El sistema capitalista hoy, en el punto bajo de su ciclo, se define por la banalización del arte, la agresividad, el conservadurismo de las costumbres y una filosofía de vida pesimista. La tentación del consumo es fuerte. El socialismo busca la satisfacción de las necesidades del hombre, incluidas por supuesto la materiales, pero la locura del consumismo conduce al egoísmo propio de la sociedad capitalista.

La cultura cubana es una cultura disidente que se enfrenta a brazo partido con la cultura oficial capitalista, es la cultura de la solidaridad, de la igualdad, del humanismo, de la tolerancia, de la defensa de la naturaleza, es una cultura que sitúa al hombre en el centro, contra la ruindad y el consumismo desenfrenado del sistema capitalista mundial.

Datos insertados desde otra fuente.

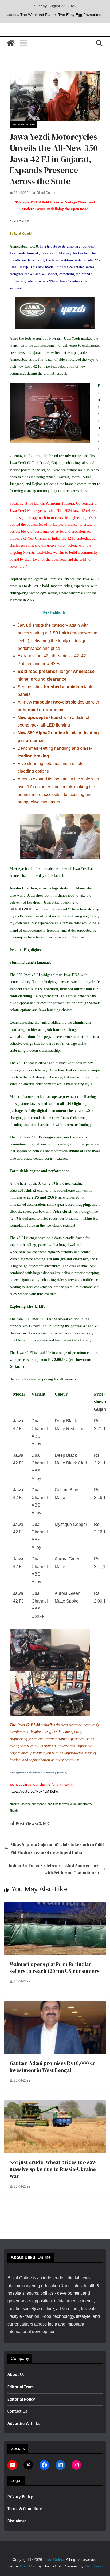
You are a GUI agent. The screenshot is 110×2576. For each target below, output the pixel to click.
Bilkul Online (46, 193)
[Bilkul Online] (10, 43)
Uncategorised (23, 124)
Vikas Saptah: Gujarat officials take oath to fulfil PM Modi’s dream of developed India (57, 1848)
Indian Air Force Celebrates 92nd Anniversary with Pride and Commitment (54, 1869)
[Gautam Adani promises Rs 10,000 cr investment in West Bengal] (55, 2004)
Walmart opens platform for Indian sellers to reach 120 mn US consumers (54, 1967)
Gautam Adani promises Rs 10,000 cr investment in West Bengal (52, 2066)
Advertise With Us (23, 2424)
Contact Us (17, 2411)
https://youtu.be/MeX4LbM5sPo (34, 1792)
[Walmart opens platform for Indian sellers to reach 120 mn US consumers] (55, 1905)
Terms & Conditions (24, 2509)
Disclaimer (16, 2521)
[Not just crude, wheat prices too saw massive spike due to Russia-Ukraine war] (55, 2104)
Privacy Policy (20, 2497)
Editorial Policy (21, 2399)
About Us (15, 2375)
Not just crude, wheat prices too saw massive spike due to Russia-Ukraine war (53, 2169)
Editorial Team (20, 2387)
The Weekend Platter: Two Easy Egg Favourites (60, 15)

Siempre que preservemos los valores que nos distinguen, la Cuba revolucionaria nacida de las luchas por la independencia y la soberanía nacional prevalecerá sobre la Cuba de los ricos y poderosos, la Cuba revolucionaria, mestiza, martiana, libre y soberana, prevalecerá sobre la Cuba de los congresistas cubano americanos, sumisa y dependiente que odia a la “turba mulata”, concepto de pueblo que no distingue a los cubanos por el lugar donde viven sino por el color de la piel, el dinero en el banco y la prosapia.